* LESETEXT:
..........
Retórica y ficción narrativa de la Ilustración a los romanticismos

Antithesis. Recepción alemán

UEDING, G. Historisches Wörterbuch der Rhetorik. Türbingen: Niemeyer, 1992-2009. 10 vols.

Ueding. 1992.  vol. 1. 722-749

Antithese, contrarium

[p. 722] Die Antithese ist  zunächst eine Kategorie der Stiltheorie (elocutio). Ihr lateinischer Name lautet contrapositum, contrarium (Qvint. 9, 3, 81) gelegenthlich erscheinen in Wechsel die Ausdrücke contentio (Rhet. Her. 4, 15, 21) und compositum ex contrariis (Aqvila Rhet. 22, p. 29). Sie wird teils als Wortfigur, teils als Sinnfigur aufgefasst und von Aristoteles mit dem Begriff der Periode (periodos) in Verbindung gebracht. Wenn ein anderer griechischer Terminus für die Antithese synkrisis lautet, so zeigt das ihre Ambivalenz an. Es geht um eine Zusammenstellung von gegensätzlichen Worten oder Aussagen, die gleichermassen in kritisch-trennender wie in synthetischer Absicht erfolgen kann. Darin bekundet sich die Nähe dieser Figur zu Dialektik, die im Rahmen der rhetorischen Systematik durch die ars inveniendi, die Erfindungskunst oder Topik, vertreten wird, wo die Aufmerksamkeit sich auf die Inhaltsseite der Rede (pragmata res) richtet und die Faktoren des rhetorischen Beweises (enthymema) betrachtet werden, unter denen der Ort aus dem Gegensätzlichen (topos ex enantion, locus ex contrariis) eine wesentliche Rolle spielt. Die zweifache Thematisierung der Antithese kennzeichnet ihre vermittelnde Funktion: ihr systematischer Ort ist das Grenzgebiet, in dem die Theorie des sprachlichen Ausdrucks sich mit der Theorie des Denkens und Erkennens berührt. Dieser Doppelstellung dürfte die Antithese ihre weitreichende philosophische und literarische Bedeutung verdanken.
..........
* DATENSÄTZE:
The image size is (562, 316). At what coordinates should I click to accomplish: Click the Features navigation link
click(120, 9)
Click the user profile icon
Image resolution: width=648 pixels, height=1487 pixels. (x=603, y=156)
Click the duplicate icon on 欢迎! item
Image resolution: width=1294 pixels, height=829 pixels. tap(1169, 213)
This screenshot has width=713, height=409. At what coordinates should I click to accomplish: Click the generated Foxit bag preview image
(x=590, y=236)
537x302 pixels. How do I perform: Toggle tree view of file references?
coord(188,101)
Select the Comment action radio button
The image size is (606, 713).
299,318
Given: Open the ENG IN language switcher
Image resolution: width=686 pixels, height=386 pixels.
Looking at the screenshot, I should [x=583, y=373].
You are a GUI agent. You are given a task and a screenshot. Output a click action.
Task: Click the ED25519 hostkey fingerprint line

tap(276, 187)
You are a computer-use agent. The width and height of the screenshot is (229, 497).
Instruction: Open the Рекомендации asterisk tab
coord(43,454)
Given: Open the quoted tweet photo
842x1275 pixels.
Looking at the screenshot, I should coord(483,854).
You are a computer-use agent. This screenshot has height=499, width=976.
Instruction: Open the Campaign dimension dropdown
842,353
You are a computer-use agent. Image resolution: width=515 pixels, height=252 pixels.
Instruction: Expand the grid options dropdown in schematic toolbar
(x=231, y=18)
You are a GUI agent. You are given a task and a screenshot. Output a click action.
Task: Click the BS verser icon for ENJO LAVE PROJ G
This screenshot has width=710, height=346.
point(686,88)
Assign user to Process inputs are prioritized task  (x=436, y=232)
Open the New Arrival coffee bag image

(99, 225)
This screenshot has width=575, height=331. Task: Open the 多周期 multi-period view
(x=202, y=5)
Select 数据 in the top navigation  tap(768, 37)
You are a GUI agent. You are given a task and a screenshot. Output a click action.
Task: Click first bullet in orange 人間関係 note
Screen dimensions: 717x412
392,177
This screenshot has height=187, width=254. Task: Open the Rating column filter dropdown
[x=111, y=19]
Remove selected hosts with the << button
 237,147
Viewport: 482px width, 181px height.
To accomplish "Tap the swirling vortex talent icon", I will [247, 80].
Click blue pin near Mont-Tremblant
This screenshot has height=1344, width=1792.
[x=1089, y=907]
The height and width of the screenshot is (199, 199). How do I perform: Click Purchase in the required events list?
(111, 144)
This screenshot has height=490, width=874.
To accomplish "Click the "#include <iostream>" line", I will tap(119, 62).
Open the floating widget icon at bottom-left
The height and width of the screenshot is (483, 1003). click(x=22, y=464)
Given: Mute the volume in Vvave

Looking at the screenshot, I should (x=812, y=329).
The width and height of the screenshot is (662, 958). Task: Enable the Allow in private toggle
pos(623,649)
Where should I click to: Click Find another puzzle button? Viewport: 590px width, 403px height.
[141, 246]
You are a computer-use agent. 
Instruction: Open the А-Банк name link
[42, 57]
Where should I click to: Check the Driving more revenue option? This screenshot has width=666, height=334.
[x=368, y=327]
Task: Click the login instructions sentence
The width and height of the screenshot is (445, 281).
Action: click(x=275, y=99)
..........
* ZIEL DER AUFGABE: Welches andere griechische Wort für die Antithese nennt der Lesetext?

* LÖSUNG: Synkrisis.